A royal wedding, the FIFA World Cup, predictions of an extremely close midterm election in the US and the on-going negotiations for the UK to exit the European Union. 2018 is already looking likely to be an eventful year on the world stage. We at Saxo Payments Banking Circle are most excited about the rise of the Financial Utility.
The demise of traditional, slow, expensive cross border payments
The correspondent banking network has for some time been under pressure, and 2018 will see that trend continue. Financial Utilities including Banking Circle will step in to pick up the slack.
International trade is growing rapidly, and cross border payments must not stand in the way of businesses getting involved. As we reported in our latest white paper, in 1990, the total value of global flows of goods, services, and finance amounted to $5 trillion, or 24% of world GDP. By 2014 that had risen to $30 trillion, equivalent to 39% of world GDP. According to a McKinsey survey in 2016, 86% of tech-based start-ups report some type of cross border activity.
Banking Circle is leading the rise of a super-correspondent banking network which is able to facilitate cheaper, faster and more secure core banking services. Allowing a third party to handle non-core activities enables financial institutions to innovate and expand their core domestic offering, whilst focusing its own energies on improving and maintaining the all-important customer relationship.

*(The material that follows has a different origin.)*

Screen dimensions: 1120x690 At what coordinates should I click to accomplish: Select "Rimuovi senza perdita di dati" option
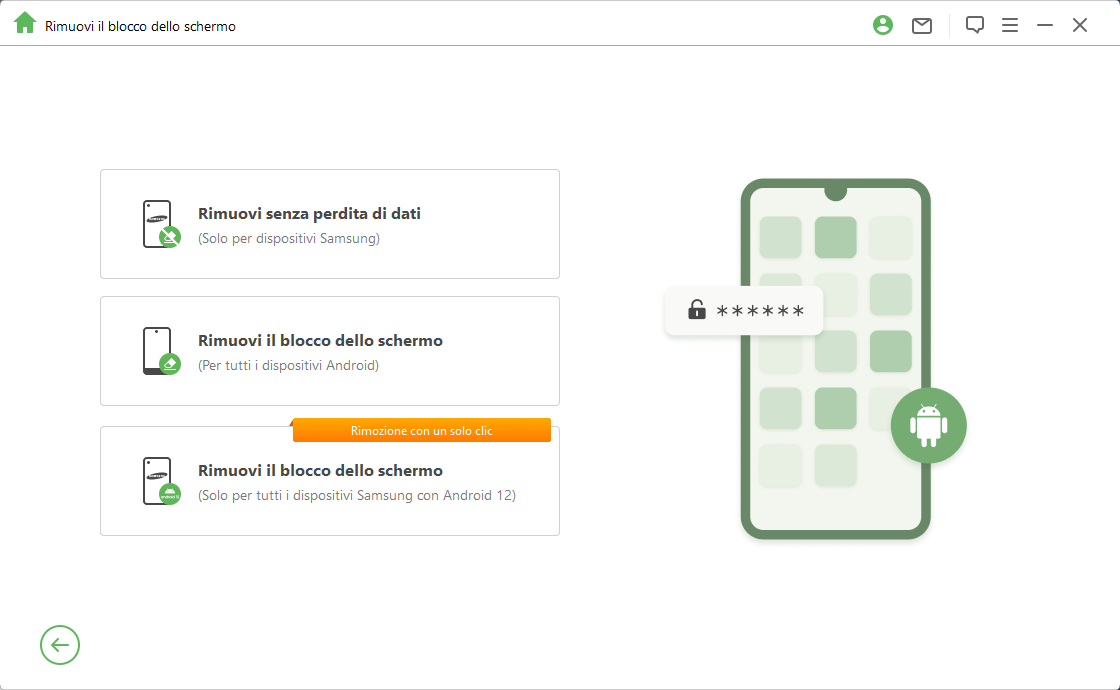click(x=330, y=224)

PSPs will help merchants to expand internationally
As we explained in our white paper “Cross Border Payments for Cross Border Merchants: An Internationally ‘Local’ Future”, merchants need the right payment solution in order to make international expansion possible, viable and even profitable. The solution must remove barriers to international trade and provide cross border payments as if they were local. Without this, merchants will simply not be able to reach their potential in the international market.
Our study into the major pain points for merchants who trade internationally revealed that, unsurprisingly, speed was a major issue. Speed of settlement. Speed of response from the bank or other payment provider. Speed with which banks can provide funding. Delays in these areas are potentially fatal, particularly for smaller merchants. As such, 39% of the merchants we spoke to have decided to avoid the risk by not expanding any further internationally – even though they do already trade across some borders.

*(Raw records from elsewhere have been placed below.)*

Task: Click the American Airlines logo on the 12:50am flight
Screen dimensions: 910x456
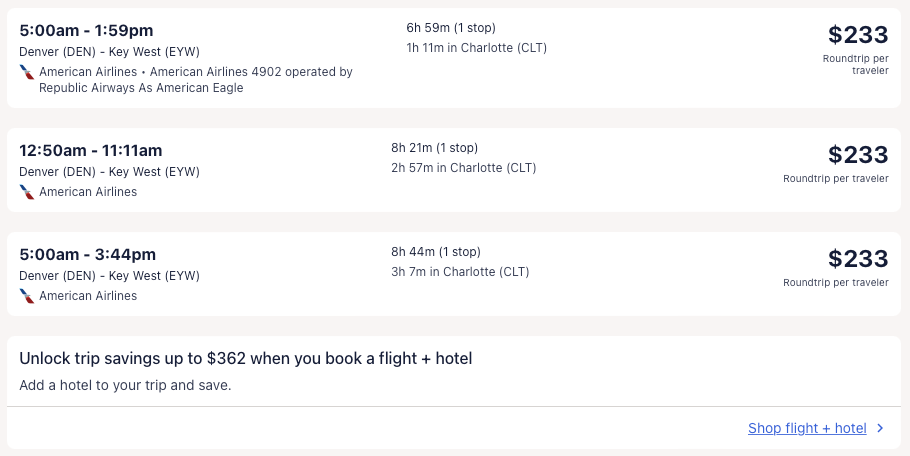Action: [x=27, y=192]
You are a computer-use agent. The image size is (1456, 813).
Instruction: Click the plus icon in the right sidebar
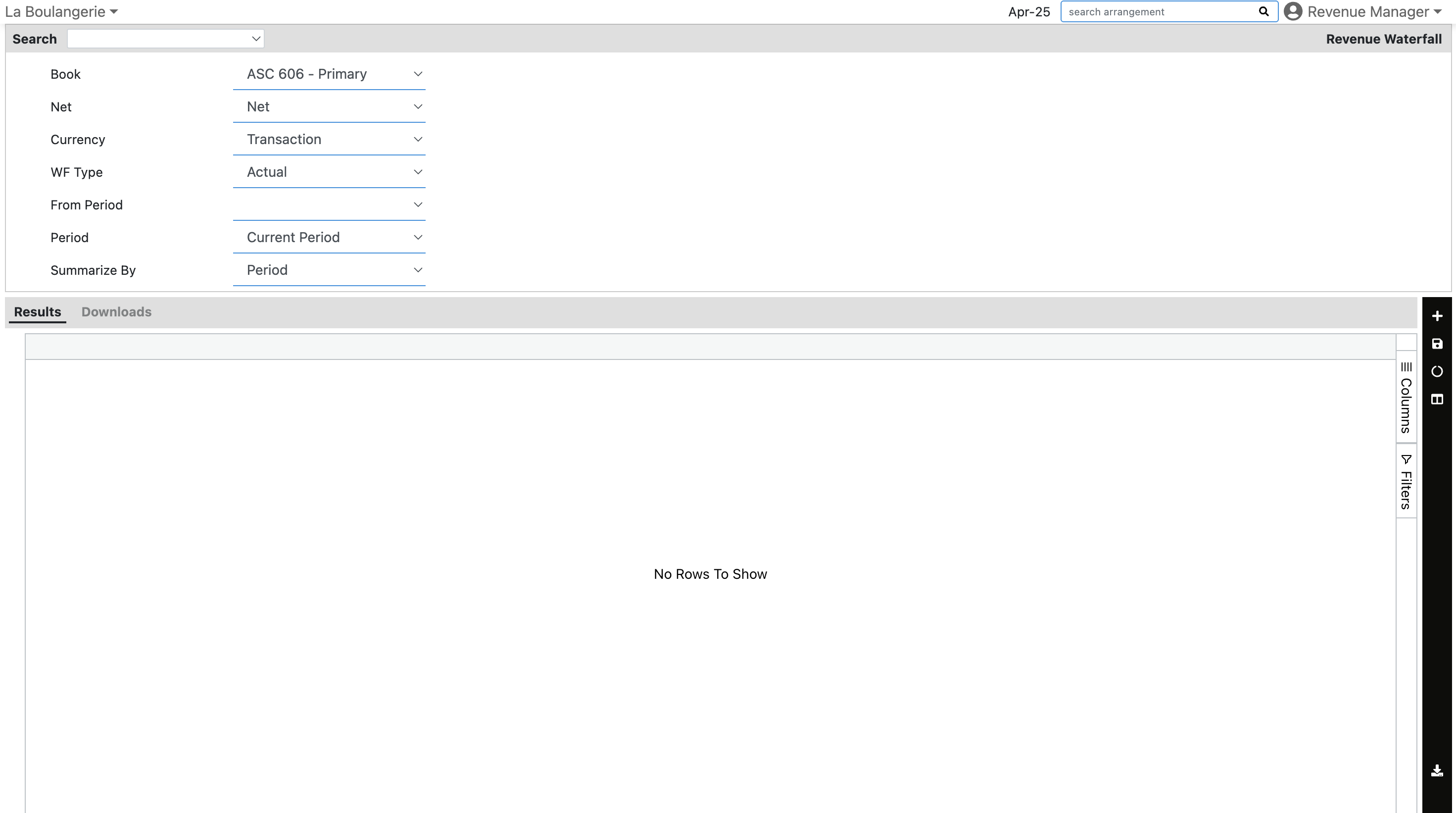[x=1436, y=316]
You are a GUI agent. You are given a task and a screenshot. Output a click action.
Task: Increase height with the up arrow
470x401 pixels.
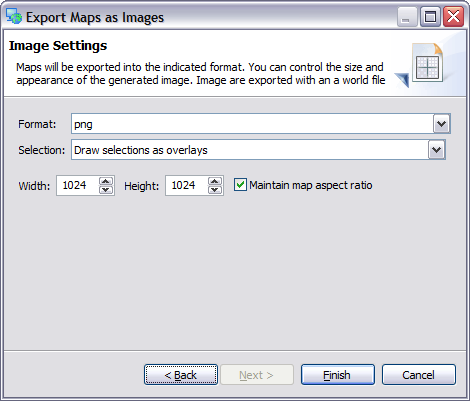215,181
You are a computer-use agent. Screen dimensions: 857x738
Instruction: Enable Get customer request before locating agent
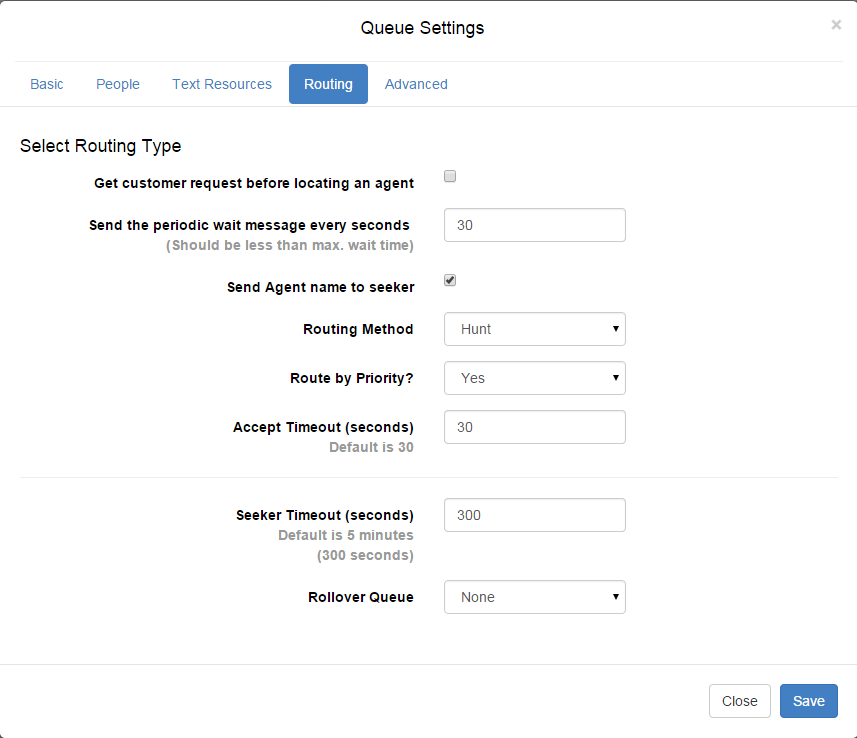click(450, 176)
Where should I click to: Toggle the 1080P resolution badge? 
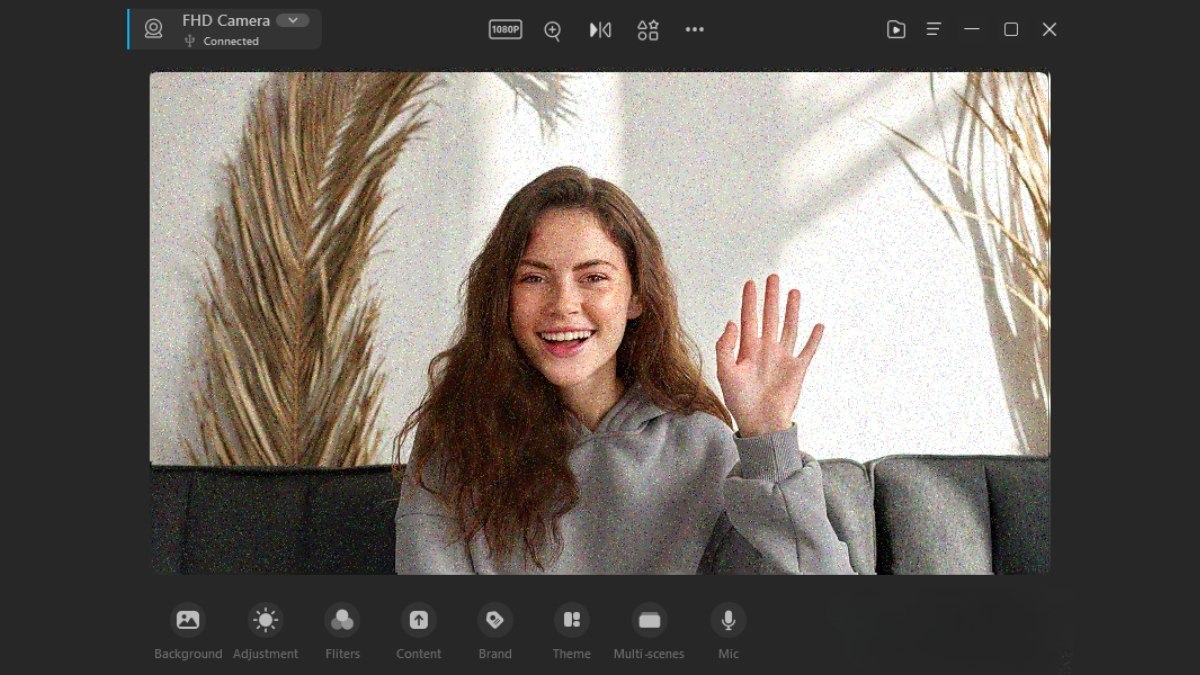(504, 29)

However, many barriers to cross border trade are coming down, and payments must follow suit by removing cost and time barriers sooner rather than later. Payment Service Providers (PSPs) must work harder to provide new global payment methods, which meet the merchant’s needs – fast payments, low fees, good FX rates, transparency, compliance, security. Otherwise, merchants will be forced to seek alternatives and PSPs will be left behind.

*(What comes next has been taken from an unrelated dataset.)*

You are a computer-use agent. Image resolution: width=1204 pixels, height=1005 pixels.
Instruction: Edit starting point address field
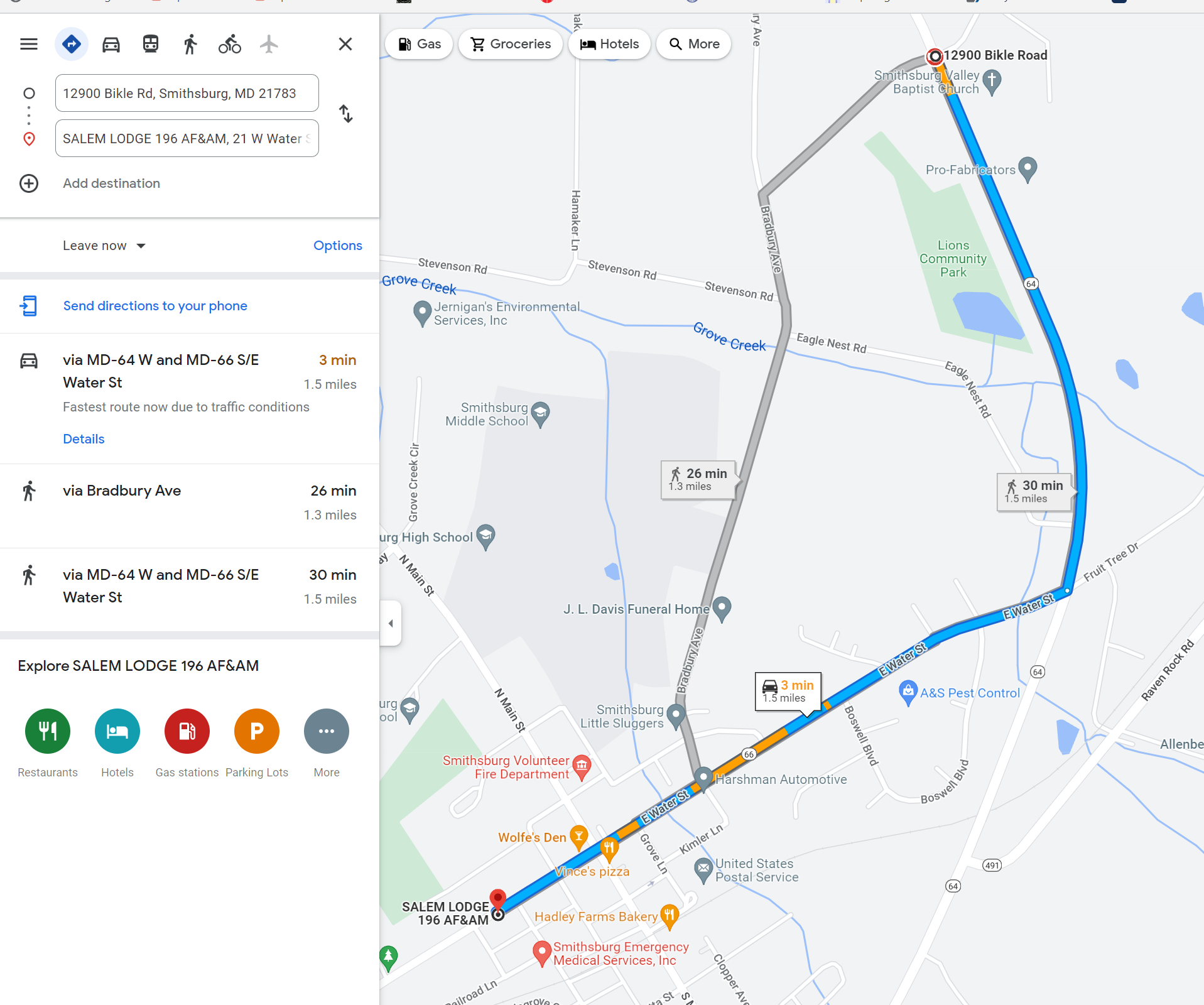click(187, 93)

The emergence of financial utilities, like Saxo Payments Banking Circle, now provide an opportunity for financial institutions to address this challenge and help merchants to reach their full, cross border, potential.
Tech giants moving into Banking
2018 is being tipped as the year of the Bank of Amazon or Google Bank. The current vertical separation of the value chain in the financial industry has created an opportunity for large tech businesses to monetise their user base by delivering financial services. Trusted household name brands such as Amazon and Google are perfectly placed to provide banking services.
Not only do they have the funding and ambition to rapidly increase scale and reach international markets, but they have enormous customer bases who already trust the firms with huge amounts of their personal data, so using them for banking is not such a big step. Facebook is already using Messenger to provider payments, and Apple not only provides ApplePay but is also allowing Peer-to-Peer payments via iMessage. A recent survey showed that 40% of millennials around the world would consider switching to banking services from Amazon or Google.
2018 and beyond
These changes – Tech firms moving into Banking, Financial Utilities and the need for merchants to operate globally – will have a dramatic impact on the financial services industry. By 2020, the banking industry will be more fragmented than we see today, with a broader range of methods for delivering “banking services”.
As it was expected to take the payments world by storm, but has yet to reach anything like the promised scale, whether or not cryptocurrencies will play a part in that future banking industry will be fascinating to watch in the coming years.
With the help of Financial Utilities providing non-core services, challenger banks, FinTechs and alternative payment providers will be able to compete alongside traditional banks, improving the overall offering available to consumers and businesses. Financial Utilities are able to provide access to a global account infrastructure which meets the needs of internationally trading merchants, helping them to reach their potential in all the markets within which they want to trade.